- Material shown -
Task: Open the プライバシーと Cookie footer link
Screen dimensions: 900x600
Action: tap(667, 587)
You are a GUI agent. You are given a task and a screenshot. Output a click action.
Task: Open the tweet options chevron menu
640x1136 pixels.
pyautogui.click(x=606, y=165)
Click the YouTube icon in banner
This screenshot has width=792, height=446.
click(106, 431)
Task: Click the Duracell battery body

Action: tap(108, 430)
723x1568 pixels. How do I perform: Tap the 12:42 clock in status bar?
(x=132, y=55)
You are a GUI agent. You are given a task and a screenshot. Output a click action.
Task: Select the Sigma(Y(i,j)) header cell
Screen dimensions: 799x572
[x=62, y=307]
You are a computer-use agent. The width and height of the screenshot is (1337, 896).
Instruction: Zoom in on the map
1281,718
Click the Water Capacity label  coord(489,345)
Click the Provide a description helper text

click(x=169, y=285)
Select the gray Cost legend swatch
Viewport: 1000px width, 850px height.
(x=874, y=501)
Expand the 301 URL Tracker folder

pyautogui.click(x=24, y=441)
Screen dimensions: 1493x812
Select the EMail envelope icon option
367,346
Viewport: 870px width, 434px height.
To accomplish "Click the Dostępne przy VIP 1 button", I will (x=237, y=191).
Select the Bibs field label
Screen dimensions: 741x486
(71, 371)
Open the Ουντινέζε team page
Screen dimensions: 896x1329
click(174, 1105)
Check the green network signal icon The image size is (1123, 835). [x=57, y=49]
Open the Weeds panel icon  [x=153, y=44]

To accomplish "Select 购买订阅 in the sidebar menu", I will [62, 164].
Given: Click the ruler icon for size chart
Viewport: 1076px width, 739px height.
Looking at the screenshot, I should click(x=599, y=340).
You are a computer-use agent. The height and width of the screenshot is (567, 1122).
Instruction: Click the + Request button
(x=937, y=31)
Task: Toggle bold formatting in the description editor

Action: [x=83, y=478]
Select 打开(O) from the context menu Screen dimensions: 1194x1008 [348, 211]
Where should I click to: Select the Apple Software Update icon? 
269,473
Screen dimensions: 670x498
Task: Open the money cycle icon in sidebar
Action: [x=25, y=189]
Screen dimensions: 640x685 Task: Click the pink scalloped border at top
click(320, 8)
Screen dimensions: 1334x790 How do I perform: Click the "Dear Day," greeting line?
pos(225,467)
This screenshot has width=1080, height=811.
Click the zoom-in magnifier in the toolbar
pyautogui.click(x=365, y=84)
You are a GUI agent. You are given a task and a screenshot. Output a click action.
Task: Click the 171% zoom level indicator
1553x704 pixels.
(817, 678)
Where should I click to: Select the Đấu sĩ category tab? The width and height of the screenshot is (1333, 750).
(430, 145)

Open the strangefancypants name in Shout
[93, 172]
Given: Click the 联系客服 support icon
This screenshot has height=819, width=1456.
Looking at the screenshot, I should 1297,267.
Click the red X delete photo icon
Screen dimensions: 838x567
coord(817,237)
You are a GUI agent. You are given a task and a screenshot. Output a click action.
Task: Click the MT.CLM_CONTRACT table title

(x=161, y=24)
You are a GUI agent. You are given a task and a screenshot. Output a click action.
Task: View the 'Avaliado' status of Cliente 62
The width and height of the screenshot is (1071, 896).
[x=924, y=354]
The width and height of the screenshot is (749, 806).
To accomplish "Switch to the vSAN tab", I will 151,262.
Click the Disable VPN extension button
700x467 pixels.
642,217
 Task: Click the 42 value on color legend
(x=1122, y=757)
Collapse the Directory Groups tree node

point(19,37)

- Required work -
Would you output the whole listing exactly as written?

- Solution to the exercise -
Task: Open the プライバシーと Cookie footer link
Screen dimensions: 900x600
Action: tap(667, 587)
You are a GUI agent. You are given a task and a screenshot. Output a click action.
Task: Open the tweet options chevron menu
640x1136 pixels.
pyautogui.click(x=606, y=165)
Click the YouTube icon in banner
This screenshot has width=792, height=446.
click(106, 431)
Task: Click the Duracell battery body

Action: tap(108, 430)
723x1568 pixels. How do I perform: Tap the 12:42 clock in status bar?
(x=132, y=55)
You are a GUI agent. You are given a task and a screenshot. Output a click action.
Task: Select the Sigma(Y(i,j)) header cell
Screen dimensions: 799x572
[x=62, y=307]
You are a computer-use agent. The width and height of the screenshot is (1337, 896).
Instruction: Zoom in on the map
1281,718
Click the Water Capacity label  coord(489,345)
Click the Provide a description helper text

click(x=169, y=285)
Select the gray Cost legend swatch
Viewport: 1000px width, 850px height.
(x=874, y=501)
Expand the 301 URL Tracker folder

pyautogui.click(x=24, y=441)
Screen dimensions: 1493x812
Select the EMail envelope icon option
367,346
Viewport: 870px width, 434px height.
To accomplish "Click the Dostępne przy VIP 1 button", I will (x=237, y=191).
Select the Bibs field label
Screen dimensions: 741x486
(71, 371)
Open the Ουντινέζε team page
Screen dimensions: 896x1329
click(174, 1105)
Check the green network signal icon The image size is (1123, 835). [x=57, y=49]
Open the Weeds panel icon  [x=153, y=44]

To accomplish "Select 购买订阅 in the sidebar menu", I will [62, 164].
Given: Click the ruler icon for size chart
Viewport: 1076px width, 739px height.
Looking at the screenshot, I should click(x=599, y=340).
You are a computer-use agent. The height and width of the screenshot is (567, 1122).
Instruction: Click the + Request button
(x=937, y=31)
Task: Toggle bold formatting in the description editor

Action: [x=83, y=478]
Select 打开(O) from the context menu Screen dimensions: 1194x1008 [348, 211]
Where should I click to: Select the Apple Software Update icon? 
269,473
Screen dimensions: 670x498
Task: Open the money cycle icon in sidebar
Action: [x=25, y=189]
Screen dimensions: 640x685 Task: Click the pink scalloped border at top
click(320, 8)
Screen dimensions: 1334x790 How do I perform: Click the "Dear Day," greeting line?
pos(225,467)
This screenshot has width=1080, height=811.
Click the zoom-in magnifier in the toolbar
pyautogui.click(x=365, y=84)
You are a GUI agent. You are given a task and a screenshot. Output a click action.
Task: Click the 171% zoom level indicator
1553x704 pixels.
(817, 678)
Where should I click to: Select the Đấu sĩ category tab? The width and height of the screenshot is (1333, 750).
(430, 145)

Open the strangefancypants name in Shout
[93, 172]
Given: Click the 联系客服 support icon
This screenshot has height=819, width=1456.
Looking at the screenshot, I should 1297,267.
Click the red X delete photo icon
Screen dimensions: 838x567
coord(817,237)
You are a GUI agent. You are given a task and a screenshot. Output a click action.
Task: Click the MT.CLM_CONTRACT table title

(x=161, y=24)
You are a GUI agent. You are given a task and a screenshot. Output a click action.
Task: View the 'Avaliado' status of Cliente 62
The width and height of the screenshot is (1071, 896).
[x=924, y=354]
The width and height of the screenshot is (749, 806).
To accomplish "Switch to the vSAN tab", I will 151,262.
Click the Disable VPN extension button
700x467 pixels.
642,217
 Task: Click the 42 value on color legend
(x=1122, y=757)
Collapse the Directory Groups tree node

point(19,37)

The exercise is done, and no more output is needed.